To enthusiasts, it may seem like a lifetime sine AMD was last able to truly say it had CPUs on par with Intel's strongest chips.

Those times ended after the passing of the Athlon K8-based processors, back when Athlon was a high-end brand, not Phenom.

Even last year, Intel's strongest six-core Gulftown chip was well ahead of AMD's best Thuban (Phenom II X6), both in terms of might and time of arrival to market.

Now, according to information that Fudzilla claims to have uncovered, it may very well occur that Advanced Micro Devices will once again match Intel, or at least get close to doing so.

As before, Intel's most powerful next-generation central processing unit, on the consumer front, will be part of the Core i7 lineup.

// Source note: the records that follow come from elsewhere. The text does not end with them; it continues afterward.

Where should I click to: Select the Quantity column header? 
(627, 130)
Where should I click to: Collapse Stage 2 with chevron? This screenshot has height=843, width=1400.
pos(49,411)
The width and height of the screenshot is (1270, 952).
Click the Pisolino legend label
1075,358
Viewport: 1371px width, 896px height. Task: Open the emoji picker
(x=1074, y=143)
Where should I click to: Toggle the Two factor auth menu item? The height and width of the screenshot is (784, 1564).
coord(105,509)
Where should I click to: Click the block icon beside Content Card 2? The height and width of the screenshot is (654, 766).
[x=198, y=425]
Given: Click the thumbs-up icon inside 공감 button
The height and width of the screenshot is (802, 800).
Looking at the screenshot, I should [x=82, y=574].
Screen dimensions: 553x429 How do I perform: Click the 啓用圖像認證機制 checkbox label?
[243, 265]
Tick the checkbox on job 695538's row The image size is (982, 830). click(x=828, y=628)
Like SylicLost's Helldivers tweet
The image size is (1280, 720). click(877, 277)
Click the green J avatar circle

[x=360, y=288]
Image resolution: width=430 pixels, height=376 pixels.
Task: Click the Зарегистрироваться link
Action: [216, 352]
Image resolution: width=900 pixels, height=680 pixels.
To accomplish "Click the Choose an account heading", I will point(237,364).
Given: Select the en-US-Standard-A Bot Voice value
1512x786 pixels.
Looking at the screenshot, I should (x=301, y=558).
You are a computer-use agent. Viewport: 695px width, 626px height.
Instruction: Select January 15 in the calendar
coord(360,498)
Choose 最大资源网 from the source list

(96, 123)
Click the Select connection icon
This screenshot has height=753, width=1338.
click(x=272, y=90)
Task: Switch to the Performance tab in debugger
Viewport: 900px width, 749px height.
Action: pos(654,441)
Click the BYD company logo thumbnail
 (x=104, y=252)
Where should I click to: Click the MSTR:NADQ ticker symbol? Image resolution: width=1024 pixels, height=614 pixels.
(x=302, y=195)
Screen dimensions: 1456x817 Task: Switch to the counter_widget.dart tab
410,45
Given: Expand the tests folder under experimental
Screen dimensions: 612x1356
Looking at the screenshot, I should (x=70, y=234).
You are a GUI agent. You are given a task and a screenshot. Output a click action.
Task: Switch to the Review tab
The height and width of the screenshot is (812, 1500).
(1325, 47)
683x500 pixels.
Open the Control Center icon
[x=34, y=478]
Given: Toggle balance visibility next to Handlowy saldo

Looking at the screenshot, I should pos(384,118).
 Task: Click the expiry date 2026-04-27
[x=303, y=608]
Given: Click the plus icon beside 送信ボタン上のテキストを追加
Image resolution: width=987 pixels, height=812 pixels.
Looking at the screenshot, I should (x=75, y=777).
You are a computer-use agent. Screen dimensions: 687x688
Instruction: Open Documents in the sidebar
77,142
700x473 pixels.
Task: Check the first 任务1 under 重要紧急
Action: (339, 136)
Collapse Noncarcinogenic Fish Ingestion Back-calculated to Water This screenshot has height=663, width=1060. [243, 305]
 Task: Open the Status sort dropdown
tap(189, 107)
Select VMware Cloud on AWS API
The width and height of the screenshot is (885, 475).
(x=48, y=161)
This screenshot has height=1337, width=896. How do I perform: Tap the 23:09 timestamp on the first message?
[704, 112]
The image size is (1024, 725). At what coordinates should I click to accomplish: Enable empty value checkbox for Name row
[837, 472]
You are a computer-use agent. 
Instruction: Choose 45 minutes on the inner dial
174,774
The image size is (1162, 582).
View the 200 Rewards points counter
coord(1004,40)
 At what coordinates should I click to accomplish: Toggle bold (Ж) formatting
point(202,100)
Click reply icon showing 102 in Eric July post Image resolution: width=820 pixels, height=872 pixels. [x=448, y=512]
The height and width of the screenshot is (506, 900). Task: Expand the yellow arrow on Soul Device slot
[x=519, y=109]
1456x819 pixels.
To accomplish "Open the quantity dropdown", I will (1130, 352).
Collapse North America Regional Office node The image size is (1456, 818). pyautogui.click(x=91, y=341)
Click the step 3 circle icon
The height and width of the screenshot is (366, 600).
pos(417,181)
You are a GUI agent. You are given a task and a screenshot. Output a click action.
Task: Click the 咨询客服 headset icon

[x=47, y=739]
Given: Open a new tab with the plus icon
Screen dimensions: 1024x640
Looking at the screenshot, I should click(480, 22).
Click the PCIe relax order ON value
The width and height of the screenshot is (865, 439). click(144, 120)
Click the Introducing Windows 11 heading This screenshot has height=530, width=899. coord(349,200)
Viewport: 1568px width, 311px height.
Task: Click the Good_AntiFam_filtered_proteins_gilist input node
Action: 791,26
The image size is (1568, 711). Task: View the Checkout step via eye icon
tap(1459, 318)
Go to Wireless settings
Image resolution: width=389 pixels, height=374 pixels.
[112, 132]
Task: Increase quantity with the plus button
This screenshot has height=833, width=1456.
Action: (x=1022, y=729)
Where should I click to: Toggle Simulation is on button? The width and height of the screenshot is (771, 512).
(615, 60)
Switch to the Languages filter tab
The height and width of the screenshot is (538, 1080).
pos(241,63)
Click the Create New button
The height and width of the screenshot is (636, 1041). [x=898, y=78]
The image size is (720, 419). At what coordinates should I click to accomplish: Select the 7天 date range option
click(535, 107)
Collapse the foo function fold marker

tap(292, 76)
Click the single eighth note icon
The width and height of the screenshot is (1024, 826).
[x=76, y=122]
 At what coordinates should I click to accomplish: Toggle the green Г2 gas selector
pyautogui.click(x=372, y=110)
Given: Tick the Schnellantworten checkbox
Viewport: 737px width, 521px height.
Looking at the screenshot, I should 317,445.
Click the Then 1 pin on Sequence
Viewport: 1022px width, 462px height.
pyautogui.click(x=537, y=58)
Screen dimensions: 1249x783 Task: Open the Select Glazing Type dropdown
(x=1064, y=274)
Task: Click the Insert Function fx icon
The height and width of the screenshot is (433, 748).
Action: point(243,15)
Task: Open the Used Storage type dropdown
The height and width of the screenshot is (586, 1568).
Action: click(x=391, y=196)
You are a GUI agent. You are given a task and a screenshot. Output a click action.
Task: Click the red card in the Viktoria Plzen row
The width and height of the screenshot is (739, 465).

AMD's Bulldozer is the architecture known to be intended for high-end chips, and the report says that, according to some leaked initial test scores, there shouldn't be much difference between the two.

Bulldozer will spawn both six-core and eight-core processors and are scheduled to make their appearance by the end of this year's second quarter.

Samples are, in fact, already circulating, otherwise no test results would be available to leak to Fudzilla's so-called industry source.

It is built on the 32nm manufacturing process and seems to not be suffering from any sort of yield issues, meaning that no launch delays or supply problems should arise.

Again, AMD will play the affordability card, meaning that, even in the case where Core i7 stays faster, which is likely, lower prices for Bulldozer X6 and X8 should make up for it.

What remains to be seen is if this is enough to significantly erode Intel's still massive CPU market share.